I try to calculate the following integral but am a bit confused with the |x|
$$\int_{-1}^1 (2-\left |x \right |)dx$$
The antiderivative should be:
$\begin{cases} 2x-\frac{x^2}{2} & x \geq 0 \\ 2x + \frac{x^2}{2} & x \lt 0 \end{cases}$
Is that correct? So it would mean:
$\left ( 2-\frac{1}{2}\right ) - \left ( 2+\frac{1}{2}\right ) = 1.5 - 2.5 = -1$
But that is not correct.
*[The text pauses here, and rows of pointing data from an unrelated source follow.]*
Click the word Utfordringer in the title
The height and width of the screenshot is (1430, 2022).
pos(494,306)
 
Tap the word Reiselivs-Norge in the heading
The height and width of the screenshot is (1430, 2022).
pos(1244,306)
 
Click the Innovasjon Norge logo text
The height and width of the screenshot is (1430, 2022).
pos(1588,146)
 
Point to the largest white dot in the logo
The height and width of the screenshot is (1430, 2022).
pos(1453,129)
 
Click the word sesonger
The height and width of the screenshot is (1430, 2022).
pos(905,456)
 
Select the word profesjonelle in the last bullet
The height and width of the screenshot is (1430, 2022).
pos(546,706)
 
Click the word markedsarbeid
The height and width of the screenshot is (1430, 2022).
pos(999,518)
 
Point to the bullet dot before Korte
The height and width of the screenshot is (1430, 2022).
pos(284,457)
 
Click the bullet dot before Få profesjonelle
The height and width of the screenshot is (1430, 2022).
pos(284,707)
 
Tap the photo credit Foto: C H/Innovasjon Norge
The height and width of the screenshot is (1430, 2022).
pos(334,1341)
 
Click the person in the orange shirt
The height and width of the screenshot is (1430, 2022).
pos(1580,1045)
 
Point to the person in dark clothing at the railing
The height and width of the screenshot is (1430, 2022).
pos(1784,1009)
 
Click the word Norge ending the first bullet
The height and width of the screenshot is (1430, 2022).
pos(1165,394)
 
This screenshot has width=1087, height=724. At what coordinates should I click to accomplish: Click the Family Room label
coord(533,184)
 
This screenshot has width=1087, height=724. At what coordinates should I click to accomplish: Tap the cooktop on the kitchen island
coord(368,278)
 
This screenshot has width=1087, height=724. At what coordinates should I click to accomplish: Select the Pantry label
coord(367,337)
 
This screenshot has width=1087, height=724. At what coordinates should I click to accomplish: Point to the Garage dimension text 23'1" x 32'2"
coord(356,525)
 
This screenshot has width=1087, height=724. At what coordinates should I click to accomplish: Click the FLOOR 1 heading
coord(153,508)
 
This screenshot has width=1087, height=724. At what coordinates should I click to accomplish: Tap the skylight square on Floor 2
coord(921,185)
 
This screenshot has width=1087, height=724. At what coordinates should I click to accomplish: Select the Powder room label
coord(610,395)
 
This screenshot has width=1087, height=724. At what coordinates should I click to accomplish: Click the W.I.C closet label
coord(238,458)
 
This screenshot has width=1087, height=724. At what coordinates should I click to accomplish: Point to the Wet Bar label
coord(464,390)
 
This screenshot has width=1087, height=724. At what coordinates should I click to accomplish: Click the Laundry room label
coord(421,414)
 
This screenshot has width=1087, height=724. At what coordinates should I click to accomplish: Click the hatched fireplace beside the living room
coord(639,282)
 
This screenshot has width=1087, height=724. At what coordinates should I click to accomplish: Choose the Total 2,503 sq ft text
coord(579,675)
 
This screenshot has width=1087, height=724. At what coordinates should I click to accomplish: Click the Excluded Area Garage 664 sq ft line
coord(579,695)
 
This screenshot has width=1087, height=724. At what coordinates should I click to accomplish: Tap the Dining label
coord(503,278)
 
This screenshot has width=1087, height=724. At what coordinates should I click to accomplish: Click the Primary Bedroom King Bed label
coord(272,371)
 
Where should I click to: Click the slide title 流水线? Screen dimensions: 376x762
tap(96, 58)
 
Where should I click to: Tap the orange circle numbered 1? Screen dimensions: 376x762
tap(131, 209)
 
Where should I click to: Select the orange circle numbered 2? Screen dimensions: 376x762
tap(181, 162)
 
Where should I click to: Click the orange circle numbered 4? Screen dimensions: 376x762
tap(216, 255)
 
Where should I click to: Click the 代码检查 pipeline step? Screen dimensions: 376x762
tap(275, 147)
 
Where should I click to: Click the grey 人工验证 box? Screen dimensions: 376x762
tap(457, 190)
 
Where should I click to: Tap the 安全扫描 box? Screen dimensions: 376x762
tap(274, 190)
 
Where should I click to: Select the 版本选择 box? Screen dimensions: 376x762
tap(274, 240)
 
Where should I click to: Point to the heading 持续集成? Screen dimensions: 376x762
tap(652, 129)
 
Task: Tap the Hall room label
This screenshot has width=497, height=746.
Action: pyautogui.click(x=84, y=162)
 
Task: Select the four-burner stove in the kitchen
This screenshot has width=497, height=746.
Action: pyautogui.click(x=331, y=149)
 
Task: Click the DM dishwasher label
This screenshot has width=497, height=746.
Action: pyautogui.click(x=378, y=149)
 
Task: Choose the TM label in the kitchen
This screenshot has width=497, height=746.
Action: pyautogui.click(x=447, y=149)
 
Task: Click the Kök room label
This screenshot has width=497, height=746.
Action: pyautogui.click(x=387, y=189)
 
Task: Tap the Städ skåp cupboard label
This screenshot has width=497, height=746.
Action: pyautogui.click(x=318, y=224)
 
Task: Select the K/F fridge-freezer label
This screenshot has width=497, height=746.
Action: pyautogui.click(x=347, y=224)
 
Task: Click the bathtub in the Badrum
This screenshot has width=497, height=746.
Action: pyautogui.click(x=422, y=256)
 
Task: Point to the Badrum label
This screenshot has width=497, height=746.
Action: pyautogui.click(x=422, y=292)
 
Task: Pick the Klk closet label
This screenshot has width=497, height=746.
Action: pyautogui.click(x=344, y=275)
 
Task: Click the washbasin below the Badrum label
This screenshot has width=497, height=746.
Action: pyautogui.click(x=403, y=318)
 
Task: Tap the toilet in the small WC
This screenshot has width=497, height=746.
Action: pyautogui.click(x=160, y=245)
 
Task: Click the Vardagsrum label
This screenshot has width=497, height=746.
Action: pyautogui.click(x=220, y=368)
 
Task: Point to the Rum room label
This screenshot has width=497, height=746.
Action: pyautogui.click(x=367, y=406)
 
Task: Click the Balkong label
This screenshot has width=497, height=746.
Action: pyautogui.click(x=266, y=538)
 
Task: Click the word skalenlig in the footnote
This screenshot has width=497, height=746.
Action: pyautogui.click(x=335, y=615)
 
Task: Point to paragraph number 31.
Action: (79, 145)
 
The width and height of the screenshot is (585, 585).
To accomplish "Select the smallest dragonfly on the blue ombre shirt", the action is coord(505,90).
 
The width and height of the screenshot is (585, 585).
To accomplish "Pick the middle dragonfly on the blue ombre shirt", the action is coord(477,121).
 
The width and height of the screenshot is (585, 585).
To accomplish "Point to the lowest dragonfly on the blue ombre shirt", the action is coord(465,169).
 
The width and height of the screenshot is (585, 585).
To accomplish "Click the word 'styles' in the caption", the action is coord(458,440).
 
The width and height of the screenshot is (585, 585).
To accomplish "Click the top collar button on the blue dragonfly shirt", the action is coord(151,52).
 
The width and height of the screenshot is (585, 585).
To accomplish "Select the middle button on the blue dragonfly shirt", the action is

It is supposed to be 3. Where did I do the mistake?
You've evaluated at the bounds incorrectly: Since you have $2x + x^2/2$, the second term should be $(-2 + \frac 1 2)$, which gives the correct answer.
Since $2-|x|$ is even function, we can obtain: $$\int_{-1}^1 (2-\left |x \right |)dx=2\int_0^1(2-|x|)dx=2\int_0^1(2-x)dx$$
It will be $$(2x+(1/2)x^2)\bigg|_{-1}^{0}+(2x-(1/2)x^2)\bigg|_{0}^{1}=0-(-2+(1/2))+(2-(1/2))=4-1=3.$$
You missed out a minus sign for the second $2$ in your equation. :)
An alternative is to split the integrals so that you can see from an easier light.
$$\int_{-1}^{1}(2-|x|)\ dx=\int_{-1}^{1}2\ dx-\int_{-1}^{1}|x|\ dx=2*(1+(-1))-\int_{-1}^{1}|x|\ dx$$
It all boils down to evaluating $$\int_{-1}^{1}|x|\ dx$$
Notice from the graph of $y=|x|$ that the area under the curve from $-1$ to $1$ is just simply the sum of two triangles with base and height $1$, which gives us a total area of $1$.
So $$\int_{-1}^{1}(2-|x|)\ dx=4-1=3$$